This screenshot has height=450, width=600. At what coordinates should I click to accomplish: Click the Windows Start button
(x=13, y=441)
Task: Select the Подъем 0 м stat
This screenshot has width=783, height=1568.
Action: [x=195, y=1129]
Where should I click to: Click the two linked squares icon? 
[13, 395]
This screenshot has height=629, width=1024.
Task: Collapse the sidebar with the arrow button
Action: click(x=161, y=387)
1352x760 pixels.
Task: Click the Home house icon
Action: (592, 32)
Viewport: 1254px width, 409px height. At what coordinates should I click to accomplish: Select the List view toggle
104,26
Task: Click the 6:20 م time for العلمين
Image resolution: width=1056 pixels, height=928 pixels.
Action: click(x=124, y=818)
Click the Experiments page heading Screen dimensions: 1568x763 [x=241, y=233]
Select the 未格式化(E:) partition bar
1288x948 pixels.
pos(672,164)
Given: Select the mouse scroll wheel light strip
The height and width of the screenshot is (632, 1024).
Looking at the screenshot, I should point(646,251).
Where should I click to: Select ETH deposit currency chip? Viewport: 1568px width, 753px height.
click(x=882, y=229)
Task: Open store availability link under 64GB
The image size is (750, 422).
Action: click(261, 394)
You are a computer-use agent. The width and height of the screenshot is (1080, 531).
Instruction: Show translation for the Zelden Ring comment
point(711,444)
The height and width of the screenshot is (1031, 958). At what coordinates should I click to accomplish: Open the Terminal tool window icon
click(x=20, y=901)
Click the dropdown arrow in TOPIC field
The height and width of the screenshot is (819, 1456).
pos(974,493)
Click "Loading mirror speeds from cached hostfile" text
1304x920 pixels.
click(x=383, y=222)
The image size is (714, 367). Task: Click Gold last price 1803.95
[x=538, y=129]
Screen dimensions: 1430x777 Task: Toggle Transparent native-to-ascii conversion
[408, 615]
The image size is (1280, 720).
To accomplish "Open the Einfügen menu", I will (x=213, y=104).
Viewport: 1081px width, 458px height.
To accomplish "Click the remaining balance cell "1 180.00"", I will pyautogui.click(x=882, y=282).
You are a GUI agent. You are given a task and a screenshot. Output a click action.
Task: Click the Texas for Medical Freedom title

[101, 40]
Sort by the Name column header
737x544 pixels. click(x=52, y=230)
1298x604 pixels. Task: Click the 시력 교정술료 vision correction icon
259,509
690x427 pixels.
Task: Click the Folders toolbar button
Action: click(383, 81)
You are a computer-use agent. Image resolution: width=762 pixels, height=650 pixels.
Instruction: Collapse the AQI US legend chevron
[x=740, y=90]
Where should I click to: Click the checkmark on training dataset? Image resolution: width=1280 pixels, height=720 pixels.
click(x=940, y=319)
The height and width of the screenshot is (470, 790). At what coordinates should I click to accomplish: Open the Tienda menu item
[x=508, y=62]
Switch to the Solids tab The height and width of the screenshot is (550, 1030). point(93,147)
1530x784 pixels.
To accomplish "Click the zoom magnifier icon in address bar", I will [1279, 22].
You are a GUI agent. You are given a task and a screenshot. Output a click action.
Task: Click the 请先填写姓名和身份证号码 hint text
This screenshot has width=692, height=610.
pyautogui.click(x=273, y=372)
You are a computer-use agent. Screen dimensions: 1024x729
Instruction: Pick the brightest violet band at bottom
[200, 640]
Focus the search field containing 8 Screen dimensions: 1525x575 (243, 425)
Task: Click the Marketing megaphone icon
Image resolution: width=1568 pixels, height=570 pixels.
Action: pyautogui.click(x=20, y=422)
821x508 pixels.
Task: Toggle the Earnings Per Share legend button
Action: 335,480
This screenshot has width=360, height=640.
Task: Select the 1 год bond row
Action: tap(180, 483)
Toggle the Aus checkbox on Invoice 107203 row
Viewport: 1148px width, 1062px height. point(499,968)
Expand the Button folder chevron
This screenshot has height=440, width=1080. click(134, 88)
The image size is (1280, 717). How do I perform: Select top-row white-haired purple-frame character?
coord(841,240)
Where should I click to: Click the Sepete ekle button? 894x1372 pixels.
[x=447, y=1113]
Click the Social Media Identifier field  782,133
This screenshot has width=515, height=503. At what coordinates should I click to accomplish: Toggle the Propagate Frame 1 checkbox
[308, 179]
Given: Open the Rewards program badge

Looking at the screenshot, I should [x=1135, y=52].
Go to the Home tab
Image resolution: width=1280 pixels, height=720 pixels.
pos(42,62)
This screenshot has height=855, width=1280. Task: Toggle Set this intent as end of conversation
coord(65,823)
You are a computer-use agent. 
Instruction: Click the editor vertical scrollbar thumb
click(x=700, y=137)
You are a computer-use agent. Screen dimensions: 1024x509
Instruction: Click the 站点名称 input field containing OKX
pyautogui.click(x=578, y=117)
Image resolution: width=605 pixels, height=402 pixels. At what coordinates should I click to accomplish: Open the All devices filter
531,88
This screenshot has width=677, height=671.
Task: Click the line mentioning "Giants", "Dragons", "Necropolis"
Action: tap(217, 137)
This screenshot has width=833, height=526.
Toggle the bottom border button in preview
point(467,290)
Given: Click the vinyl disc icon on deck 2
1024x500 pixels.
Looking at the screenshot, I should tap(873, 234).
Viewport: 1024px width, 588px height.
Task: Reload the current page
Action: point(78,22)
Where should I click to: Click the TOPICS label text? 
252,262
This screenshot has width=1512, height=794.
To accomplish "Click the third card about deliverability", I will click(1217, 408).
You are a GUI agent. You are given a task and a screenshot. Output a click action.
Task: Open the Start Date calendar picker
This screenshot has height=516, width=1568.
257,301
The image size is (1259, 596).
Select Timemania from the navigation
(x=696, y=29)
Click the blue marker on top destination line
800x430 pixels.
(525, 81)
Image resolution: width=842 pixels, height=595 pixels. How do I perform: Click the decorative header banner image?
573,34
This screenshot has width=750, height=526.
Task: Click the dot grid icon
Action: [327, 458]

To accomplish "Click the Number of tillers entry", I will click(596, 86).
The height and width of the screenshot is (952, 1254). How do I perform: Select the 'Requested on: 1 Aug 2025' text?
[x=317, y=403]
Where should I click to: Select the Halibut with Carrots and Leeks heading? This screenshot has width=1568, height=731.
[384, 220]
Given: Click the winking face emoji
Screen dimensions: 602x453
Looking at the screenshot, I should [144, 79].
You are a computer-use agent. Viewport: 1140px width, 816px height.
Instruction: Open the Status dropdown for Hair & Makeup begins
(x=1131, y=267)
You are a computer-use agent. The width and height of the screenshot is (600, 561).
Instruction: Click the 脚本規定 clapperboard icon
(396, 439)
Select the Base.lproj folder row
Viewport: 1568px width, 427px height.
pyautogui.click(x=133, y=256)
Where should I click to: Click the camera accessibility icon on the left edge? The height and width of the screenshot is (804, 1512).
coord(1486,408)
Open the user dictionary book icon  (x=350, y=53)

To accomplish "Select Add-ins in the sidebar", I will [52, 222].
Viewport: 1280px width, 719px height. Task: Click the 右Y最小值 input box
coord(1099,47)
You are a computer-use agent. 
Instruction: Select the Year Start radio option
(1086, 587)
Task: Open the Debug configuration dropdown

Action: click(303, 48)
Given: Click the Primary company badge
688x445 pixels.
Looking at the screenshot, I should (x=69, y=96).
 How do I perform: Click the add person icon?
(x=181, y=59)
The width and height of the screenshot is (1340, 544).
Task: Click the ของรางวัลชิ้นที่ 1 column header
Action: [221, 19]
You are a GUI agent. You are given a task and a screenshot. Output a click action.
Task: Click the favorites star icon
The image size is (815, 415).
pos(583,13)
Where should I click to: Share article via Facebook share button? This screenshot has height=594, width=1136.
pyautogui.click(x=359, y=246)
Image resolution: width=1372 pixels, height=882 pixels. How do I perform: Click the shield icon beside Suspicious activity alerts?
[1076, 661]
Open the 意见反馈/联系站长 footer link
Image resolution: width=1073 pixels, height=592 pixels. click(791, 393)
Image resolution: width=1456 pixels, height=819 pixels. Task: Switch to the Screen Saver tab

===============

--- THE TASK ---
Retype the records from the line with "Image resolution: width=842" up to and including the line with "Looking at the screenshot, I should (x=69, y=96).", matching every character.

--- WRITTEN ANSWER ---
Image resolution: width=842 pixels, height=595 pixels. How do I perform: Click the decorative header banner image?
573,34
This screenshot has width=750, height=526.
Task: Click the dot grid icon
Action: [327, 458]

To accomplish "Click the Number of tillers entry", I will click(596, 86).
The height and width of the screenshot is (952, 1254). How do I perform: Select the 'Requested on: 1 Aug 2025' text?
[x=317, y=403]
Where should I click to: Select the Halibut with Carrots and Leeks heading? This screenshot has width=1568, height=731.
[384, 220]
Given: Click the winking face emoji
Screen dimensions: 602x453
Looking at the screenshot, I should [144, 79].
You are a computer-use agent. Viewport: 1140px width, 816px height.
Instruction: Open the Status dropdown for Hair & Makeup begins
(x=1131, y=267)
You are a computer-use agent. The width and height of the screenshot is (600, 561).
Instruction: Click the 脚本規定 clapperboard icon
(396, 439)
Select the Base.lproj folder row
Viewport: 1568px width, 427px height.
pyautogui.click(x=133, y=256)
Where should I click to: Click the camera accessibility icon on the left edge? The height and width of the screenshot is (804, 1512).
coord(1486,408)
Open the user dictionary book icon  (x=350, y=53)

To accomplish "Select Add-ins in the sidebar", I will [52, 222].
Viewport: 1280px width, 719px height. Task: Click the 右Y最小值 input box
coord(1099,47)
You are a computer-use agent. 
Instruction: Select the Year Start radio option
(1086, 587)
Task: Open the Debug configuration dropdown

Action: click(303, 48)
Given: Click the Primary company badge
688x445 pixels.
Looking at the screenshot, I should (x=69, y=96).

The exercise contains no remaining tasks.